*INPUT DATA:*

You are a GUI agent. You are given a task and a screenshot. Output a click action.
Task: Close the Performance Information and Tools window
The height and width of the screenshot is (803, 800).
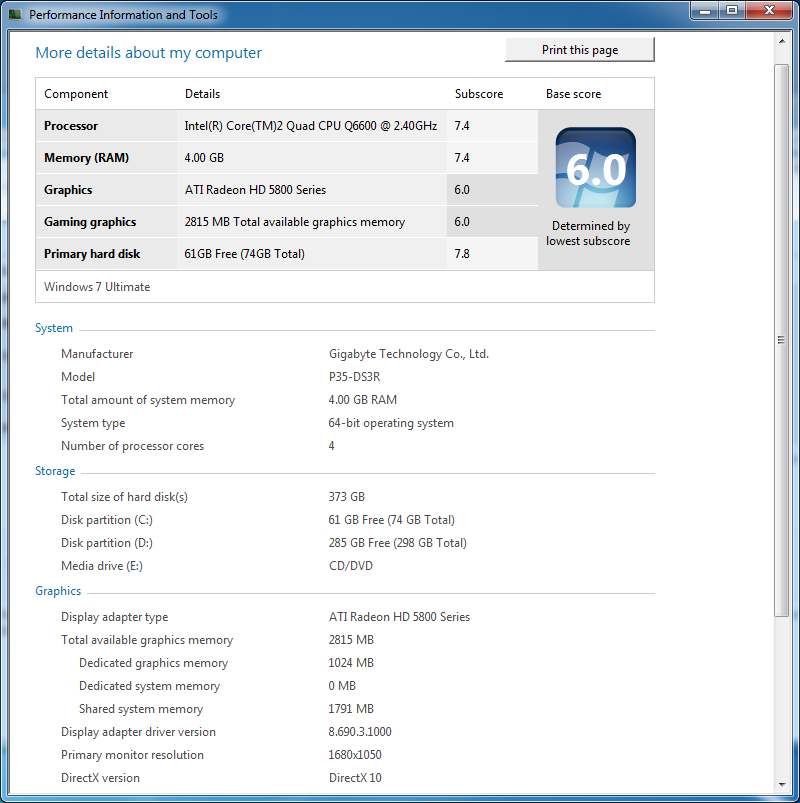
...
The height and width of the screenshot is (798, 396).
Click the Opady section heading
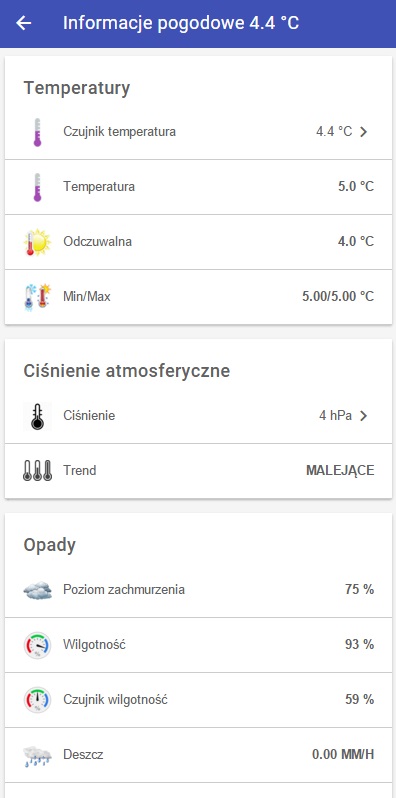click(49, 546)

*ASSIGNED TASK:* Report every line of the data in which "screenshot" appears.

*ANSWER TO THE PROBLEM:*
You are a GUI agent. You are given a task and a screenshot. Output a click action.
The height and width of the screenshot is (803, 800).
The height and width of the screenshot is (798, 396).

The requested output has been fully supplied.